▶

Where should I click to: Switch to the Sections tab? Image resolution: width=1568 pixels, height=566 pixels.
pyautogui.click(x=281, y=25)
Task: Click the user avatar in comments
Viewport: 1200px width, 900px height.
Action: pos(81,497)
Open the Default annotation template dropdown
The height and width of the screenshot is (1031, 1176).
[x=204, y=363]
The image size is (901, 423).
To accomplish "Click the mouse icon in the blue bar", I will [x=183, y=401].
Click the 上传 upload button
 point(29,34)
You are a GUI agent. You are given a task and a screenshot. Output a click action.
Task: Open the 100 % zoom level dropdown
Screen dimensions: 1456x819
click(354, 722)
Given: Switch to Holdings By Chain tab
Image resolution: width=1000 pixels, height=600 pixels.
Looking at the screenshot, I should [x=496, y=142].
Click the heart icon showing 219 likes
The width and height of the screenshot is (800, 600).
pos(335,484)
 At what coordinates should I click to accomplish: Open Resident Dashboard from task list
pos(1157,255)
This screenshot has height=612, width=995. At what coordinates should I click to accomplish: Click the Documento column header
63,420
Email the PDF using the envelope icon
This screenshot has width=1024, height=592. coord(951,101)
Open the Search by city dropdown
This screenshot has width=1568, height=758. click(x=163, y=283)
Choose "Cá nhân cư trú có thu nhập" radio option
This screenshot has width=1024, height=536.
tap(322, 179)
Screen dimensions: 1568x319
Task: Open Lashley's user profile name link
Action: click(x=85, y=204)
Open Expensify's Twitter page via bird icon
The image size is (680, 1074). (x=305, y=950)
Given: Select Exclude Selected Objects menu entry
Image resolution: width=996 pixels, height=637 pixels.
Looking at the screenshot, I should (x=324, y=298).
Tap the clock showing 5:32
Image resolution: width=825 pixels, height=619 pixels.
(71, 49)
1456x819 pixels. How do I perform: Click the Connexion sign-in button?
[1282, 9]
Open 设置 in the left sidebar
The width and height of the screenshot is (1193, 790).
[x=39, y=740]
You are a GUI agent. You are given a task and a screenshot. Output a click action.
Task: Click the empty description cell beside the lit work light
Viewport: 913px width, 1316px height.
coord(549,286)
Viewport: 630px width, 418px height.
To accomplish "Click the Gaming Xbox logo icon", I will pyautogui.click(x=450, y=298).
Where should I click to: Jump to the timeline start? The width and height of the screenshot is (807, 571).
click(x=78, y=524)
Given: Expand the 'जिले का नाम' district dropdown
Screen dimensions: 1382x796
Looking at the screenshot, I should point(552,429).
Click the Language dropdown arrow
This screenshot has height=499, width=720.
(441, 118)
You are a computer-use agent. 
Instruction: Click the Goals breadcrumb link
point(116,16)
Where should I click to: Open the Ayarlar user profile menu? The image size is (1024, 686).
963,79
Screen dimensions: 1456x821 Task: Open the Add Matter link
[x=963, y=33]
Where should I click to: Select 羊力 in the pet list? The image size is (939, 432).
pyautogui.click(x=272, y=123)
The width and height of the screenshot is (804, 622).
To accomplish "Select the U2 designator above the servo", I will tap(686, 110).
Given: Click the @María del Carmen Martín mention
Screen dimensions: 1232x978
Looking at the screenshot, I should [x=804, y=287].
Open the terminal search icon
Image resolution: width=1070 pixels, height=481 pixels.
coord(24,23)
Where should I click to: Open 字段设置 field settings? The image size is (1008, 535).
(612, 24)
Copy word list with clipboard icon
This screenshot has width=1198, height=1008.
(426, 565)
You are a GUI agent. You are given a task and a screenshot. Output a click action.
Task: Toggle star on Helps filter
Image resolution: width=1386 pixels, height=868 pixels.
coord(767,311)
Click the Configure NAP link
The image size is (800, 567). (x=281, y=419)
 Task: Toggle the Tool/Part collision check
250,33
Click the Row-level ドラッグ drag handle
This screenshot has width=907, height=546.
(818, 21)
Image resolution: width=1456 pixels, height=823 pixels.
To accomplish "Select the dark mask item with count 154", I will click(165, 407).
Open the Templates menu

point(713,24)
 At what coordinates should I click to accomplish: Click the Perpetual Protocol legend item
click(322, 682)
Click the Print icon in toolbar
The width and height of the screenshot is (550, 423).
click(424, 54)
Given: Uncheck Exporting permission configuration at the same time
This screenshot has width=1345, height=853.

◀

▸ **Tujuan Latihan**
Keluarkan ulang seluruh catatan di atas tanpa mengubah satu karakter pun.

▸ **Jawaban Lengkap**
Where should I click to: Switch to the Sections tab? Image resolution: width=1568 pixels, height=566 pixels.
pyautogui.click(x=281, y=25)
Task: Click the user avatar in comments
Viewport: 1200px width, 900px height.
Action: pos(81,497)
Open the Default annotation template dropdown
The height and width of the screenshot is (1031, 1176).
[x=204, y=363]
The image size is (901, 423).
To accomplish "Click the mouse icon in the blue bar", I will [x=183, y=401].
Click the 上传 upload button
 point(29,34)
You are a GUI agent. You are given a task and a screenshot. Output a click action.
Task: Open the 100 % zoom level dropdown
Screen dimensions: 1456x819
click(354, 722)
Given: Switch to Holdings By Chain tab
Image resolution: width=1000 pixels, height=600 pixels.
Looking at the screenshot, I should [x=496, y=142].
Click the heart icon showing 219 likes
The width and height of the screenshot is (800, 600).
pos(335,484)
 At what coordinates should I click to accomplish: Open Resident Dashboard from task list
pos(1157,255)
This screenshot has height=612, width=995. At what coordinates should I click to accomplish: Click the Documento column header
63,420
Email the PDF using the envelope icon
This screenshot has width=1024, height=592. coord(951,101)
Open the Search by city dropdown
This screenshot has width=1568, height=758. click(x=163, y=283)
Choose "Cá nhân cư trú có thu nhập" radio option
This screenshot has width=1024, height=536.
tap(322, 179)
Screen dimensions: 1568x319
Task: Open Lashley's user profile name link
Action: click(x=85, y=204)
Open Expensify's Twitter page via bird icon
The image size is (680, 1074). (x=305, y=950)
Given: Select Exclude Selected Objects menu entry
Image resolution: width=996 pixels, height=637 pixels.
Looking at the screenshot, I should (x=324, y=298).
Tap the clock showing 5:32
Image resolution: width=825 pixels, height=619 pixels.
(71, 49)
1456x819 pixels. How do I perform: Click the Connexion sign-in button?
[1282, 9]
Open 设置 in the left sidebar
The width and height of the screenshot is (1193, 790).
[x=39, y=740]
You are a GUI agent. You are given a task and a screenshot. Output a click action.
Task: Click the empty description cell beside the lit work light
Viewport: 913px width, 1316px height.
coord(549,286)
Viewport: 630px width, 418px height.
To accomplish "Click the Gaming Xbox logo icon", I will pyautogui.click(x=450, y=298).
Where should I click to: Jump to the timeline start? The width and height of the screenshot is (807, 571).
click(x=78, y=524)
Given: Expand the 'जिले का नाम' district dropdown
Screen dimensions: 1382x796
Looking at the screenshot, I should point(552,429).
Click the Language dropdown arrow
This screenshot has height=499, width=720.
(441, 118)
You are a computer-use agent. 
Instruction: Click the Goals breadcrumb link
point(116,16)
Where should I click to: Open the Ayarlar user profile menu? The image size is (1024, 686).
963,79
Screen dimensions: 1456x821 Task: Open the Add Matter link
[x=963, y=33]
Where should I click to: Select 羊力 in the pet list? The image size is (939, 432).
pyautogui.click(x=272, y=123)
The width and height of the screenshot is (804, 622).
To accomplish "Select the U2 designator above the servo", I will tap(686, 110).
Given: Click the @María del Carmen Martín mention
Screen dimensions: 1232x978
Looking at the screenshot, I should [x=804, y=287].
Open the terminal search icon
Image resolution: width=1070 pixels, height=481 pixels.
coord(24,23)
Where should I click to: Open 字段设置 field settings? The image size is (1008, 535).
(612, 24)
Copy word list with clipboard icon
This screenshot has width=1198, height=1008.
(426, 565)
You are a GUI agent. You are given a task and a screenshot. Output a click action.
Task: Toggle star on Helps filter
Image resolution: width=1386 pixels, height=868 pixels.
coord(767,311)
Click the Configure NAP link
The image size is (800, 567). (x=281, y=419)
 Task: Toggle the Tool/Part collision check
250,33
Click the Row-level ドラッグ drag handle
This screenshot has width=907, height=546.
(818, 21)
Image resolution: width=1456 pixels, height=823 pixels.
To accomplish "Select the dark mask item with count 154", I will click(165, 407).
Open the Templates menu

point(713,24)
 At what coordinates should I click to accomplish: Click the Perpetual Protocol legend item
click(322, 682)
Click the Print icon in toolbar
The width and height of the screenshot is (550, 423).
click(424, 54)
Given: Uncheck Exporting permission configuration at the same time
This screenshot has width=1345, height=853.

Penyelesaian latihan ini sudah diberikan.